On the way to a 22-point win and a 2-0 series lead, Antetokounmpo opened the game by driving through the Toronto Raptors’ defense, rebounding his own missed shot and powerfully slamming home the basketball. Twenty-seven seconds later, he dunked again and the Bucks were on their way to a wire-to-wire blowout win.
“I think it definitely set the tone,” he said that night. “That's what I tried to do. I know every night when the game starts, my teammates are looking at me as a leader of the team.”
As their season closed Saturday in a Game 6 loss in Toronto, his teammates again had their eyes on their leader, this time with him getting up and walking off the podium before Khris Middleton could finish answering a question.
It was a bad look, the likely MVP of the NBA getting up and bolting in the aftermath of defeat. That he was even up there was a bit of a surprise. After the Bucks’ previous three losses, Antetokounmpo refused to speak at the postgame podium as players of his stature do, instead speaking from inside the team’s locker room.
It’s a sour ending for Antetokounmpo, a player who still has room to grow on the court, showing that there’s still work to be done off of it.
He’s still relatively new to this level of attention and still learning to fully harness a skill set and drive that will almost certainly make him the best player in the world at some point in his career — probably quicker than expected.
He’s as long as Shaquille O’Neal was wide, a player who can move with force and agility, the rare combination of a dominant scorer and a defensive stopper. Coaches rave about his work ethic, his drive to be great. Teammates marvel at how clear the paths are for Antetokounmpo to become better.
Antetokounmpo has two years left before he’s a free agent — and he’s eligible for a super-max extension following next season. Players of his caliber don’t usually stay in places like Milwaukee and teams around the NBA have already begun to set their rosters with an eye toward his free agency.
He’s great today and maybe he’ll be the greatest in the near future.
“I will say Giannis is going to get better,” Bucks coach Mike Budenholzer said after the Game 6 loss. “I like to think for us and to be excited about his future at 24 — I mean, it's just the easy narrative that this is part of Giannis' [growth]. But I think the thing that makes Giannis unique and exciting is in our minds, we feel like he's going to get a lot better. At 24 some guys are — I don't want to say they are who they are — and some of the great ones at 24 were the same at 30 and 32 and so on and so forth. Giannis, we feel like, has got a lot of room to grow.”

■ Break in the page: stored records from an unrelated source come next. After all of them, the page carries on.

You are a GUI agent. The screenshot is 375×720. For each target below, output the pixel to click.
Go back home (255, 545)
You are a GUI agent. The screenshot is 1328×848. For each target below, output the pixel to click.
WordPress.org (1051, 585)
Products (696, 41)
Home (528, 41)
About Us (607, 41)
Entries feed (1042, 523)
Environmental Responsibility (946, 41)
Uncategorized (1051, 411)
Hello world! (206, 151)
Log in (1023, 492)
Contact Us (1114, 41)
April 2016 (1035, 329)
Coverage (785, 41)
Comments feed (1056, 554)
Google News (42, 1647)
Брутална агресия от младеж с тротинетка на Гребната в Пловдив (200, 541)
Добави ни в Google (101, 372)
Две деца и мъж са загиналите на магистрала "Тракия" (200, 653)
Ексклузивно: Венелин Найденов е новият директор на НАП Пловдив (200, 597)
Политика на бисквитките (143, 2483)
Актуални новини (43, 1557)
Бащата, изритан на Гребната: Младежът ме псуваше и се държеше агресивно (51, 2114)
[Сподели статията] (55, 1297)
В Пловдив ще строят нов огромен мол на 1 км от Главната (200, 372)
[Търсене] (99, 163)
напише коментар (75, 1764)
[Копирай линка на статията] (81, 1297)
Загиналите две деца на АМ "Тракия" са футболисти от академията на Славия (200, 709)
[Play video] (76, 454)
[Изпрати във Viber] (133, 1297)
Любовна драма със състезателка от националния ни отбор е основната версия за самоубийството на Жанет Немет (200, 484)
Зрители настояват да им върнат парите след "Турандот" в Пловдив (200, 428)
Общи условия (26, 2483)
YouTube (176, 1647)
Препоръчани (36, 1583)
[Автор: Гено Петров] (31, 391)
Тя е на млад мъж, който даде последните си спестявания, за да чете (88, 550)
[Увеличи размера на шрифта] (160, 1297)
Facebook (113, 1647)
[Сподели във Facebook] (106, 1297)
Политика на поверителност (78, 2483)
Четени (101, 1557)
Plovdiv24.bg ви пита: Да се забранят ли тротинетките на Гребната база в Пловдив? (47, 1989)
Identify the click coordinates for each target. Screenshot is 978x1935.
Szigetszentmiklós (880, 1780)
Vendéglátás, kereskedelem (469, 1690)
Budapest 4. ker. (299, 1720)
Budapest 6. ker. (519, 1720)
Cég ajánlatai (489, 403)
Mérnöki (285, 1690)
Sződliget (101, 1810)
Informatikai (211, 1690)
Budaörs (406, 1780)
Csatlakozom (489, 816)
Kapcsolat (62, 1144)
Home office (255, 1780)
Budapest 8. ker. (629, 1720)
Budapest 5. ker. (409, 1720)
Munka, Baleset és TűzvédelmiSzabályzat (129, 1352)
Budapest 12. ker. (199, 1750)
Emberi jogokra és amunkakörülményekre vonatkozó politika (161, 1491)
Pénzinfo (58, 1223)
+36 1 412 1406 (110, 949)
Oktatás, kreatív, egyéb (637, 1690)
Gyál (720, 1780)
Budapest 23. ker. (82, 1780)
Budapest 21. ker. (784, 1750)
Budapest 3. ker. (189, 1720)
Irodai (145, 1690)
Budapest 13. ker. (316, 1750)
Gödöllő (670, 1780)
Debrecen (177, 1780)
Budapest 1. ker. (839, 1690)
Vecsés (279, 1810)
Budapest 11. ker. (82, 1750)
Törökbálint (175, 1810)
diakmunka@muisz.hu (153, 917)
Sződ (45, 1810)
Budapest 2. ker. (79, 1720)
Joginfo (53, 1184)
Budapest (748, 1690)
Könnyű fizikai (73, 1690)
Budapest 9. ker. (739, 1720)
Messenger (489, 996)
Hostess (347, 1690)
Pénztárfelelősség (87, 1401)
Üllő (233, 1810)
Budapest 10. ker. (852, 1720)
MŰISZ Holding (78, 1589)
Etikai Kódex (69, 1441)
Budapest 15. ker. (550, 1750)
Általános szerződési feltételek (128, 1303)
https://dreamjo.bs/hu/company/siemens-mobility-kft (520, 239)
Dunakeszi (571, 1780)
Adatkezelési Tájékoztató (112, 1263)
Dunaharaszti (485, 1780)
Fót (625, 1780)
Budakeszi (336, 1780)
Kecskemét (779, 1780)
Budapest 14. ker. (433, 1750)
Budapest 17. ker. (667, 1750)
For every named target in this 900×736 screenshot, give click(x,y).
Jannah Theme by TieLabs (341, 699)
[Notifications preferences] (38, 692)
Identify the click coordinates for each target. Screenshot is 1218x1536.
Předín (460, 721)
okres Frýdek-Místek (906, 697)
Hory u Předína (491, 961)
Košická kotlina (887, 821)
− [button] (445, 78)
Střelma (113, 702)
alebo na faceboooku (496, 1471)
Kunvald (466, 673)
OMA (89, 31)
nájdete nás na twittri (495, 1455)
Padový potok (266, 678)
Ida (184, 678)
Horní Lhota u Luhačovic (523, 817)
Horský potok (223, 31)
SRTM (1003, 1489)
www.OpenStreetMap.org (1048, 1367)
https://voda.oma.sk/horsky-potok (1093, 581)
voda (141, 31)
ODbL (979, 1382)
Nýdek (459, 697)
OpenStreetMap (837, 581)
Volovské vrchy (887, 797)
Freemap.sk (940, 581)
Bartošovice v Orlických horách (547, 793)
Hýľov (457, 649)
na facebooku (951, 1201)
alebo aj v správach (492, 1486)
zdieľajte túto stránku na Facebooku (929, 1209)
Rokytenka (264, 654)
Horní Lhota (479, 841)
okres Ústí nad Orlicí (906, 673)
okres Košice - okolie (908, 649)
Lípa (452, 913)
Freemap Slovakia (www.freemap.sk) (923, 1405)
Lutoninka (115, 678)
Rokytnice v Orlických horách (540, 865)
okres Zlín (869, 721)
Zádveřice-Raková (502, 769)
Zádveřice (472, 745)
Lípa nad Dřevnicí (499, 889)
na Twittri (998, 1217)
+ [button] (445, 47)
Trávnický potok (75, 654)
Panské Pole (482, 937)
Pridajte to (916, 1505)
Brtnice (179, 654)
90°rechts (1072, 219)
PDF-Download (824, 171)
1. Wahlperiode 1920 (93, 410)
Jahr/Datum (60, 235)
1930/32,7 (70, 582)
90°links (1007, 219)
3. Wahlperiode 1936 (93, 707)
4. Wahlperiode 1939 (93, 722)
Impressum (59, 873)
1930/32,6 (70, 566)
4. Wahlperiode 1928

An average three-point shooter in the NBA made 35.5% from deep. Antetokounmpo made 25.6% of his in the regular season and 32.7% in the playoffs. That’s the most obvious space where Antetokounmpo can grow.
He’ll benefit from his experiences against Kawhi Leonard and the Raptors, too.
“Obviously when you're up 2-0, that doesn't mean nothing. You've got to learn how to come out and close out games, especially after Game 3,” Antetokounmpo said. “We've got to get better as a team, and we've got to get better individually. I think it's just the start of a long journey. We're going to get better. We're going to come back next year and believe in who we are, believe in what we've built this year and hopefully we can be in the same situation and be the ones moving forward.”
If they get in this situation again, Antetokounmpo will have to be even better. The defensive force he played with in Game 6, when he erased shots at the rim by the Raptors brave enough to test him, that has to be done more consistently.
He has to be more comfortable at the free-throw line when the stakes are highest. It was unusual to see someone with such long arms short-arm almost every one of his shots from the line over the final four games of the series, when he made only 17 of 36 free throws.
He’s got to make more big plays in big moments, like Leonard, who has already played in and won the NBA Finals trophy.
“You can tell,” Antetokounmpo said of Leonard’s experiences. “You can tell from the way he was playing. And not just in this series; in the previous series also. The way he plays, he has so much patience. He knows what he's going to do. He has confidence in himself. And he has the experience. He's been here before.”
Budenholzer is right — this being a step along the way for Antetokounmpo is the easy narrative. But it’s a step so many other greats had to take, whether it was LeBron James running into the Boston Celtics or Michael Jordan ramming heads with the Detroit Pistons.